3. Devrimci İnterkomünalizm
“İnsanlar üretim araçlarına , kitle iletişim araçlarına vs. el
koyduklarında hala ırkçılığa, etnik merkezciliğe, çelişkilere maruz
kalacaklardır. Ancak toplumun tüm üretken ve kurumsal birimlerinin -yalnızca
fabrikaların değil, medyanın da- kontrolünün halkın elinde olacağı gerçeği,
onların bu çelişkileri çözmeye başlamalarını sağlayacaktır. Yeni değerler, yeni
kimlikler üretecek; insanlar kültürel ve ekonomik koşullara dayalı eski
çatışmaları çözerken, yeni ve özünde insani bir kültür oluşturacaktır. Bir
noktada niteliksel bir değişimle, halk, devrimci interkomünalizmi komünizme
dönüştürmüş olacak.
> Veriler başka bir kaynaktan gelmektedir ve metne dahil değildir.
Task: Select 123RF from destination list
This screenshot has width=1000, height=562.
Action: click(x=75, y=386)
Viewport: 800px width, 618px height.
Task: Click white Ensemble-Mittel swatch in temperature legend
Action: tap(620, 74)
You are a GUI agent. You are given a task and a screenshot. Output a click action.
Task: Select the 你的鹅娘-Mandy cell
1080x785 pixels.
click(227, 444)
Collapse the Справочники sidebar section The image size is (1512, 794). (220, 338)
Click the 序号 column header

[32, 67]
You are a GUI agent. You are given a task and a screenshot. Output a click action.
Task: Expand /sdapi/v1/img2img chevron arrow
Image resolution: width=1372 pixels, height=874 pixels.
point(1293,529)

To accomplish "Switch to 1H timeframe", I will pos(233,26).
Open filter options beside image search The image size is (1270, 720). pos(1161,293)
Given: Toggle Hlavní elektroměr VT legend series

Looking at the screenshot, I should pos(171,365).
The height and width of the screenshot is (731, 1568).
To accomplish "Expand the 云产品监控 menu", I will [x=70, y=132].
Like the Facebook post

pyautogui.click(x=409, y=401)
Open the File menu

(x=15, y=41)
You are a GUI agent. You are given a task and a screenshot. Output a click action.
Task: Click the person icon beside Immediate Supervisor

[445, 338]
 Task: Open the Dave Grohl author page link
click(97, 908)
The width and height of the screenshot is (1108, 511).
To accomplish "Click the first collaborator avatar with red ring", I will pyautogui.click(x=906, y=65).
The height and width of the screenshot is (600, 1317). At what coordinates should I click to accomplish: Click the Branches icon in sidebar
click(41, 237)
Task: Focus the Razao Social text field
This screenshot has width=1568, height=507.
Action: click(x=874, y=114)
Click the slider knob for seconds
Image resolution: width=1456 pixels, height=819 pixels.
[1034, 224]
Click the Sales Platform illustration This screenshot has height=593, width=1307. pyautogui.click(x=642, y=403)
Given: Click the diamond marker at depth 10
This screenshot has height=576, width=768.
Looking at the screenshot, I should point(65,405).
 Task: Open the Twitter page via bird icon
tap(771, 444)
Biz buna ‘komünizm’ diyoruz çünkü tarihin bu noktasında
insanlar sadece toplumun üretken ve kurumsal birimlerini kontrol etmekle
kalmayacak, aynı zamanda bu şeylere karşı kendi bilinçaltı tutumlarına da sahip
olacaklar; ve tarihte ilk kez, içinde yaşadıkları maddi dünyayla -insanlar,
bitkiler, kitaplar, makineler, medya, her şey- daha bilinçli bir
ilişkiye sahip olacaklardır. Böylelikle, güç sahibi olacaklar, yani
çevrelerindeki olguları kontrol edecekler ve onu istenilen şekilde hareket
ettirecekler ve kendi gerçek arzularını bileceklerdir. Bu süreçteki ilk adım,
insanların kendi topluluklarına ele geçirmeleridir.”
Newton, diyalektik materyalizm anlayışını, KPP'nin ideolojik ve stratejik
dönüşlerine hem yanıt vermek hem de liderlik etmek için kullandı. Newton'a
göre, Kara Panter Partisi siyah milliyetçi bir örgüt olarak başladı. “Geçmişte
çoğu insanın, sorunlarının bir kısmını uluslar oluşturarak çözdüğünü”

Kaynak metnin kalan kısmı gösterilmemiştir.